[WORK REQUEST]:
From the line with "28:19 (45, 1398)" to the line with "Duas (77, 2067)", retype every line exactly, including those two, and leave out the rest of the data below.

※ ※ ※

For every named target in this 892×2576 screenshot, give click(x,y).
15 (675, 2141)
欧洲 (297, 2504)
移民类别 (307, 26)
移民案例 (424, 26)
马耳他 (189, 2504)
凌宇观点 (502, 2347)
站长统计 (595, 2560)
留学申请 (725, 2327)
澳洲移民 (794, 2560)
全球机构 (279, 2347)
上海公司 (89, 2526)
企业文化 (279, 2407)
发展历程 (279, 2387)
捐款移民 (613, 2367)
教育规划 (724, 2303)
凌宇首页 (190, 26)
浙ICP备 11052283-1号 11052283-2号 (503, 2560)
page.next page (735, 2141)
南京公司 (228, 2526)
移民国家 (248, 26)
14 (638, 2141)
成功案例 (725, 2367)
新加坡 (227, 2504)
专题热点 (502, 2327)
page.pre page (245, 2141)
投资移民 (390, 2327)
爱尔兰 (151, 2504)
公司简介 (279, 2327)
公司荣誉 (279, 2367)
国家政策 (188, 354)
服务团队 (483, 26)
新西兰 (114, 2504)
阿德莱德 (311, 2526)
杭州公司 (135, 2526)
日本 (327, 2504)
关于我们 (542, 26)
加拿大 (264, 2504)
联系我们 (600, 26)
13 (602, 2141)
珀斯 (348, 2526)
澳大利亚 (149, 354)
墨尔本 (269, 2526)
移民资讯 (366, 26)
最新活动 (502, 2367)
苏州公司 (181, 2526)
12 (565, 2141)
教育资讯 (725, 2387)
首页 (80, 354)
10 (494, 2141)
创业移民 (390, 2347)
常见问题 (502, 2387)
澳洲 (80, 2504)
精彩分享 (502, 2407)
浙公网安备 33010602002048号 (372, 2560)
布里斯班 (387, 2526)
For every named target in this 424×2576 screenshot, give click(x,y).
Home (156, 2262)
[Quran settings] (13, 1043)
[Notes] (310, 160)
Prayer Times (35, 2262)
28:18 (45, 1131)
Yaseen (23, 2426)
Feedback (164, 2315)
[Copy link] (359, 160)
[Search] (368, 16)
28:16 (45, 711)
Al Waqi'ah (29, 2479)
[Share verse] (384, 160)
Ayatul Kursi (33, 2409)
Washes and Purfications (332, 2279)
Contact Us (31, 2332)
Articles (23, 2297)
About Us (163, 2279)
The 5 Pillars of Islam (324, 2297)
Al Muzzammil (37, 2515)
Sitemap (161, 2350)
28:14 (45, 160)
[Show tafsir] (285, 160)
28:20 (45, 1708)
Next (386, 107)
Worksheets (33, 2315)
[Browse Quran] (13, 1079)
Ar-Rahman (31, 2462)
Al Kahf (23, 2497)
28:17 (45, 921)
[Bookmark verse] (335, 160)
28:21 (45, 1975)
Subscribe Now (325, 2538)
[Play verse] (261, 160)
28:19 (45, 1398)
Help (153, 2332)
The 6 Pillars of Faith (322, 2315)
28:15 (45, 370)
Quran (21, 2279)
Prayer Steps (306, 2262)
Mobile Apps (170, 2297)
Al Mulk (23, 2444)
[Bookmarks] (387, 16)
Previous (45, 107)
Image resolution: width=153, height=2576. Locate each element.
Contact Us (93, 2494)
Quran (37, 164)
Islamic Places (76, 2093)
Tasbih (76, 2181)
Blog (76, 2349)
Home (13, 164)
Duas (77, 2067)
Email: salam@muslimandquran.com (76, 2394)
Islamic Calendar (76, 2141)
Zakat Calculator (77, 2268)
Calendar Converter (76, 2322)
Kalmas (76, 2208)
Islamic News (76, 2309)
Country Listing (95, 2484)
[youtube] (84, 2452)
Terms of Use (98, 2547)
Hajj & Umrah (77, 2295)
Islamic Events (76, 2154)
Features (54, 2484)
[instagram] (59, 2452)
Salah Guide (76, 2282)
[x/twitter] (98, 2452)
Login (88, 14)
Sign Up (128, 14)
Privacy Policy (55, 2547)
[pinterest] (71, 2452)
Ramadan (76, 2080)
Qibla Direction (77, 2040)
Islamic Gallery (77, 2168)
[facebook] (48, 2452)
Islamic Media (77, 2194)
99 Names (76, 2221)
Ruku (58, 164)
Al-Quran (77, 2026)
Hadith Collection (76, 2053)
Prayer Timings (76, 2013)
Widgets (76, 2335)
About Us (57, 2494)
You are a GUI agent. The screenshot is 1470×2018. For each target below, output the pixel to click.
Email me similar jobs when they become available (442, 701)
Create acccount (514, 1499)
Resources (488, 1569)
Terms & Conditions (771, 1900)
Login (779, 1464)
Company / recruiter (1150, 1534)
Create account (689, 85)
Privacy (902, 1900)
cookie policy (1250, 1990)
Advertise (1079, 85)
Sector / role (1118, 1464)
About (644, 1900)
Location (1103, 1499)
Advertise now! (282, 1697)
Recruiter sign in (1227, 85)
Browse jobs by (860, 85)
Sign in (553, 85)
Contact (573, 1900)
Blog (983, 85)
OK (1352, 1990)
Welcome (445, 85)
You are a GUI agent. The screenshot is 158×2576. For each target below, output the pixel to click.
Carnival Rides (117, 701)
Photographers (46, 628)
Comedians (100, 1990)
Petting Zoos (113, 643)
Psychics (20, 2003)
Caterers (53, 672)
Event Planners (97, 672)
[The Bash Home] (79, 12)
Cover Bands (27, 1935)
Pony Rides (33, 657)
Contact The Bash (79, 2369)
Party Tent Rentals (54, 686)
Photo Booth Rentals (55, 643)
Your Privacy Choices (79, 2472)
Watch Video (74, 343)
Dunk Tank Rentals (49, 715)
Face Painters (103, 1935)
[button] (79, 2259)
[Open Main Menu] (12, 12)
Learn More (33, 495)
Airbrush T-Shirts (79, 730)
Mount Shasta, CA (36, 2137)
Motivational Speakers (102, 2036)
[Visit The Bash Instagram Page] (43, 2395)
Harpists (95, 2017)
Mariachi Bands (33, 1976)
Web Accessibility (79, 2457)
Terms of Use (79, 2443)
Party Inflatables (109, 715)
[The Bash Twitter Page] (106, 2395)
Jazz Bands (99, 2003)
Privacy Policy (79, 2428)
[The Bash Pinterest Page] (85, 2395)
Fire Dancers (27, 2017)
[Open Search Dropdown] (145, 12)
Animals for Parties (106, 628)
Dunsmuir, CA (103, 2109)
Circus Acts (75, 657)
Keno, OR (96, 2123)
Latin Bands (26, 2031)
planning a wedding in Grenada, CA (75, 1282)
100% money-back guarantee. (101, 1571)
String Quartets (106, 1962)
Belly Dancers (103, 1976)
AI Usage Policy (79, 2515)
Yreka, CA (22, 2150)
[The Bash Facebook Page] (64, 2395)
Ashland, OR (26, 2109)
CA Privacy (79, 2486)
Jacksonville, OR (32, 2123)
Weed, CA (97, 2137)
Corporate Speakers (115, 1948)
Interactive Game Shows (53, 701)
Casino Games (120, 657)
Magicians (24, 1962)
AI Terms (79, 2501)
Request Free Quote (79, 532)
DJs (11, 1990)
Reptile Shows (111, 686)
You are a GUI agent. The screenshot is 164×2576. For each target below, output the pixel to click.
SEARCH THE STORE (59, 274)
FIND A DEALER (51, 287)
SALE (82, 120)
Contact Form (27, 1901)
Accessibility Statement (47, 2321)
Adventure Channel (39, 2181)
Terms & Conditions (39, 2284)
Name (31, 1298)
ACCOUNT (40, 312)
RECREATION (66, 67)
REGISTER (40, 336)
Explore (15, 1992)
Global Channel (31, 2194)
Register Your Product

※ ※ ※

[SOLUTION TO THE EXERCISE]:
28:19 (45, 1398)
Help (153, 2332)
The 6 Pillars of Faith (322, 2315)
28:15 (45, 370)
Quran (21, 2279)
Prayer Steps (306, 2262)
Mobile Apps (170, 2297)
Al Mulk (23, 2444)
[Bookmarks] (387, 16)
Previous (45, 107)
Image resolution: width=153, height=2576. Locate each element.
Contact Us (93, 2494)
Quran (37, 164)
Islamic Places (76, 2093)
Tasbih (76, 2181)
Blog (76, 2349)
Home (13, 164)
Duas (77, 2067)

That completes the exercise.